It’s Not Just America That’s Doing Better

Globally, the speed of improvements in human well-being is staggering. Fueled by its embrace of capitalism and globalization, Chinese per capita income has grown by an incredible 900 percent in my lifetime. During that time, Indian life expectancy rose by a third – from 52 years to 68 years. These two countries contain close to 3 billion people and their improving living standards ought to be cause for celebration, not resentment. Intellectual Enlightenment is on the rise, replacing traditions and superstitions with reason and empiricism.

Luckily, a small, but influential, group of optimists has been trying to cheer us up. The late Julian Simon got the ball rolling with the publication of The Ultimate Resource in 1981 and The Ultimate Resource II in 1996. Indur Goklany’s The Improving State of the World: Why We’re Living Longer, Healthier, More Comfortable Lives on a Cleaner Planet came out ten years later, Matt Ridley’s The Rational Optimist followed in 2010 and Ronald Bailey’s The End of Doom: Environmental Renewal in the Twenty-first Century came out last year.

The list of optimists, which also includes a list of such luminaries as the economic historian Deidre McCloskey, Nobel Prize-winning economist Angus Deaton, environmentalist Bjorn Lomborg, psychologist Steven Pinker, economist Max Roser and statistician Hans Rosling, has just grown longer with the publication of Johan Norberg’s Progress: Ten Reasons to Look Forward to the Future.
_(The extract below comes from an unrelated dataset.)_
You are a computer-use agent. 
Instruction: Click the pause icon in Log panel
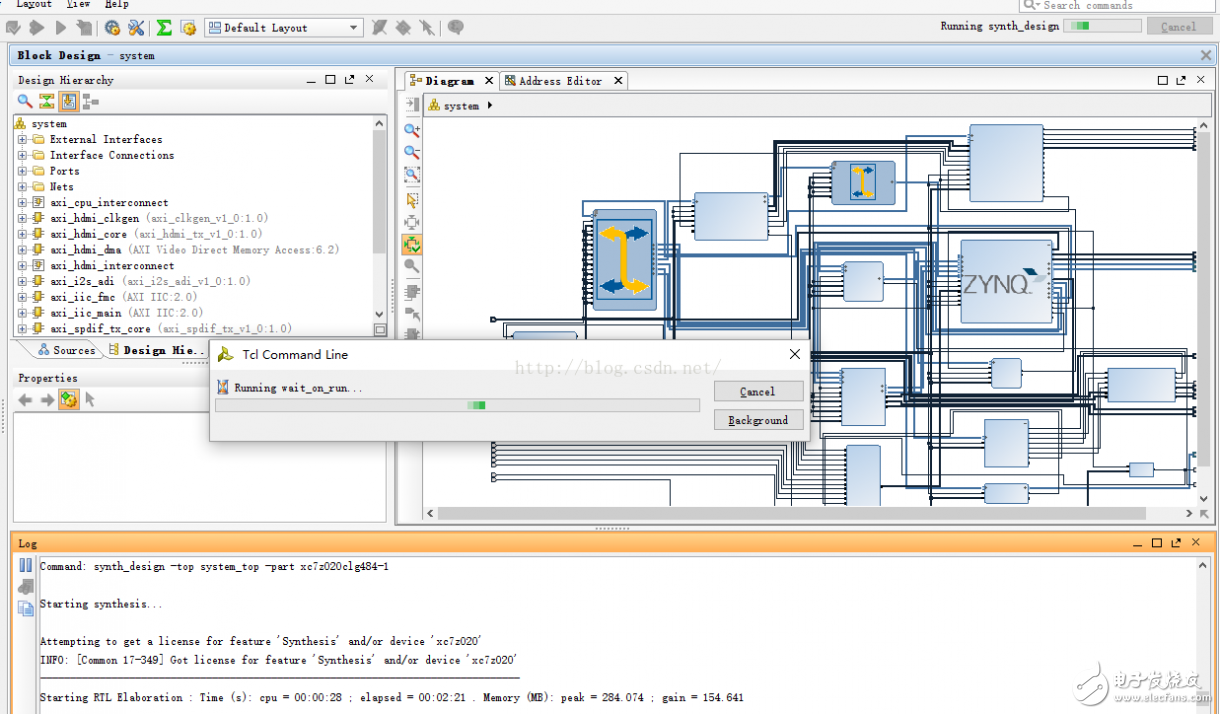25,566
It is a must-read for anyone interested in the realistic picture of the state of humanity.

Norberg, a Swedish writer and Cato Institute Senior Fellow, has looked at the state of the world from global food supply to child labor. He found that:
“Despite what we hear on the news and from many authorities, the great story of our era is that we are witnessing the greatest improvement in global living standards ever to take place. Poverty, malnutrition, illiteracy, child labor and infant mortality are falling faster than at any other time in human history.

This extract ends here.